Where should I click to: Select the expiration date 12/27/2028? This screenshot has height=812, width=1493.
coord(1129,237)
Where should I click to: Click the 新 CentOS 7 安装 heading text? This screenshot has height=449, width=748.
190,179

--

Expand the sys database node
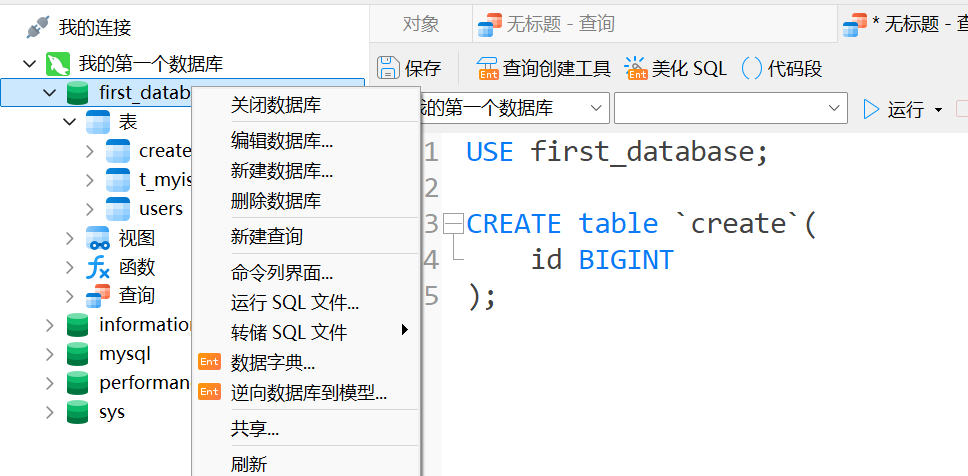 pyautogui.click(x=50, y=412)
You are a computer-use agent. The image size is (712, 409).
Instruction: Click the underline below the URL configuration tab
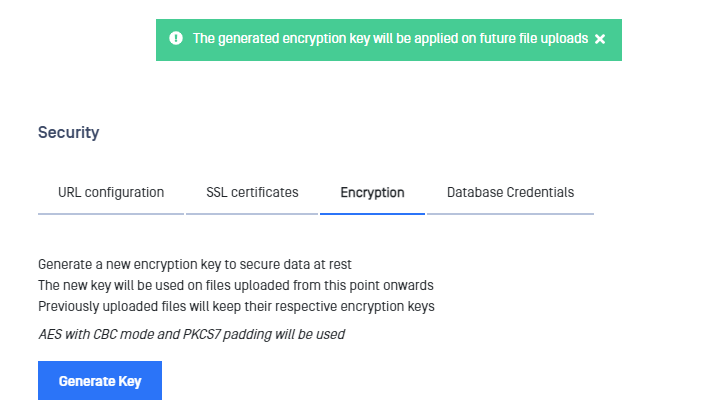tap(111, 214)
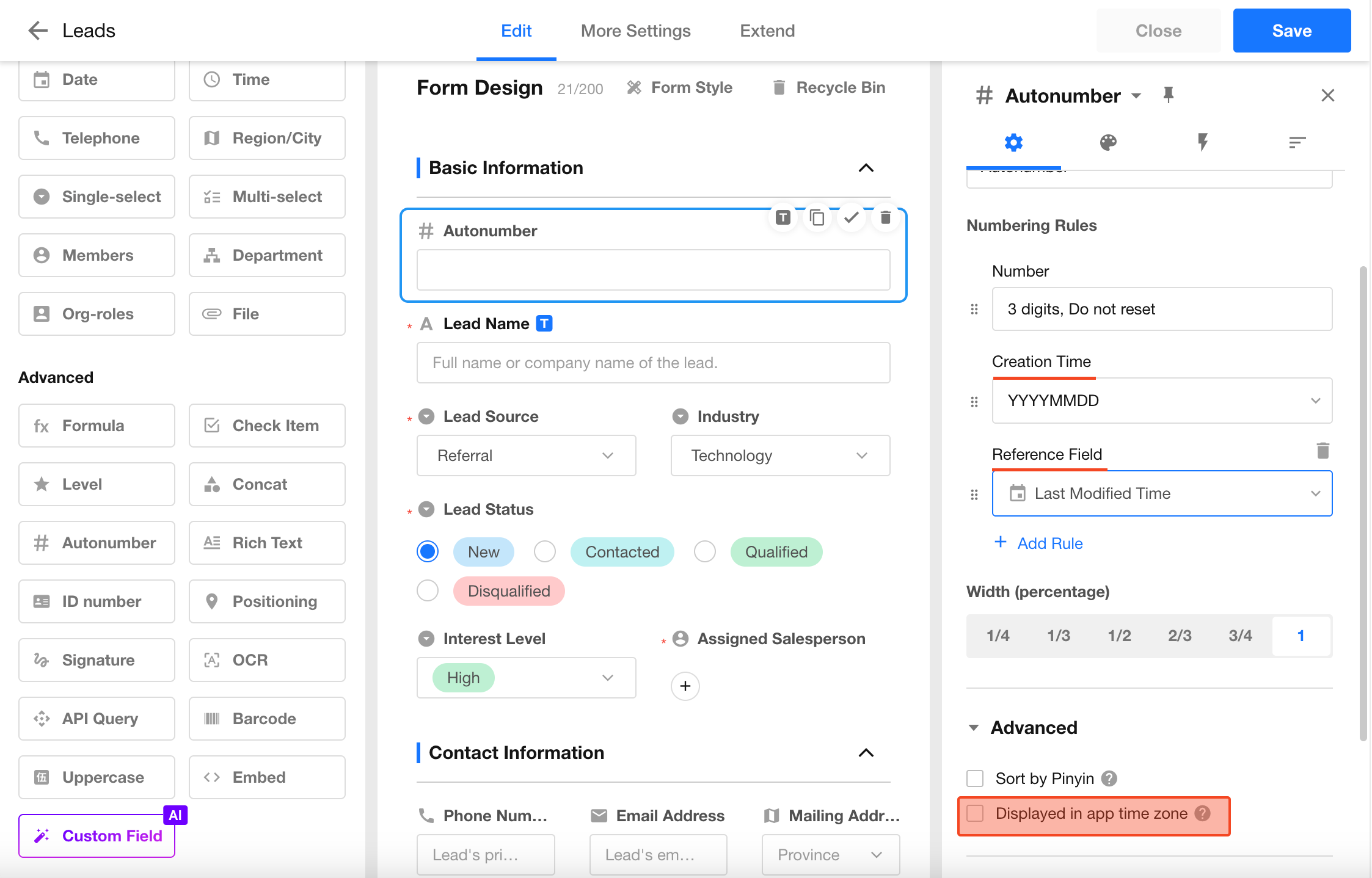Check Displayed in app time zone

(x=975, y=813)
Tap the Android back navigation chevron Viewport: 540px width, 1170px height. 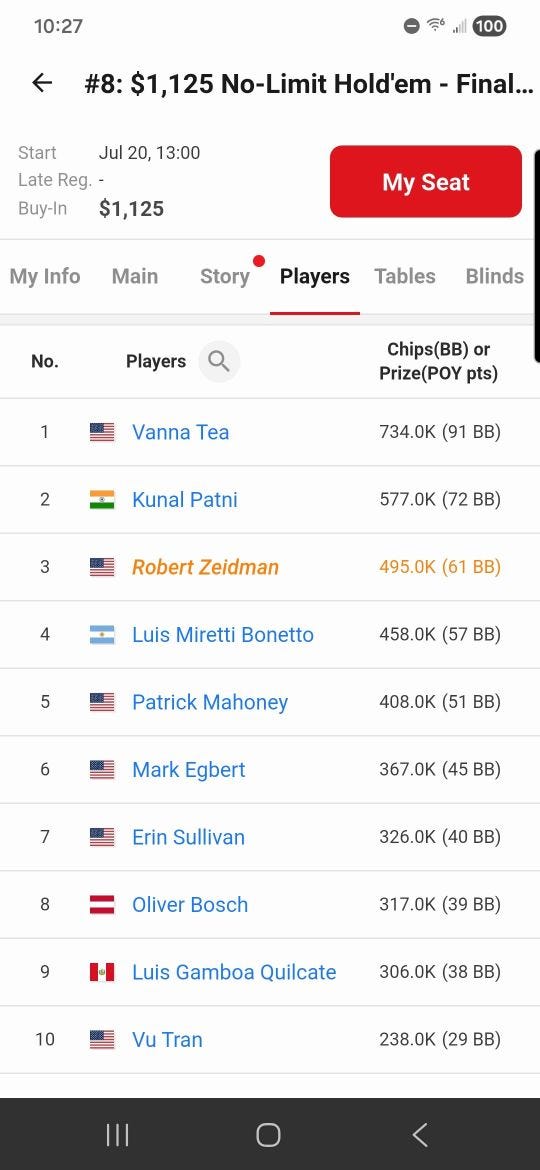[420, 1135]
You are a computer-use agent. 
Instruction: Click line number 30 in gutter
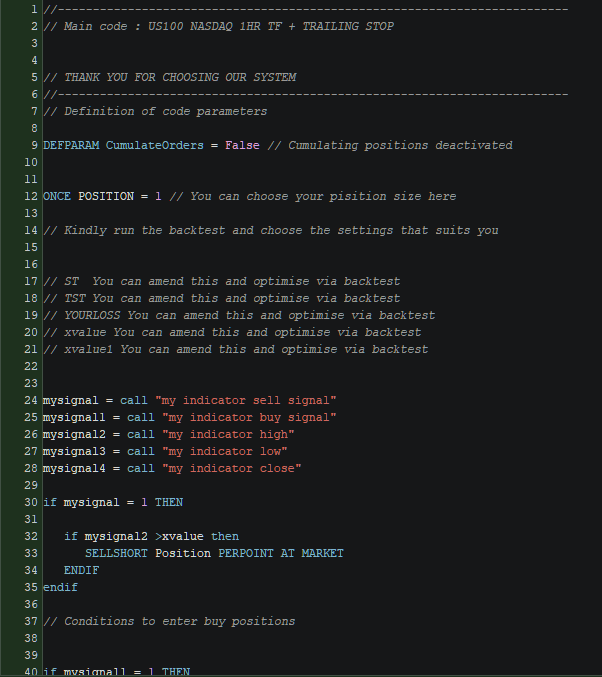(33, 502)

...

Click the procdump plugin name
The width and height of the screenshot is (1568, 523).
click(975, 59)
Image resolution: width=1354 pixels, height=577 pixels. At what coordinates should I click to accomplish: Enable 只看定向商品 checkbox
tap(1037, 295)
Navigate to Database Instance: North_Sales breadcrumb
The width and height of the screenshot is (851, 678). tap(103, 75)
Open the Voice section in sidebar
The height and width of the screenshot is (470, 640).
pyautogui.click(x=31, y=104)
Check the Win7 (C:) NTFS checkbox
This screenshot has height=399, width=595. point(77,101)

PROBLEM DESCRIPTION: Extract every line of the records above that contains the word "agent".

ANSWER TO THIS TASK:
You are a computer-use agent. The image size is (712, 409).
You are a computer-use agent. 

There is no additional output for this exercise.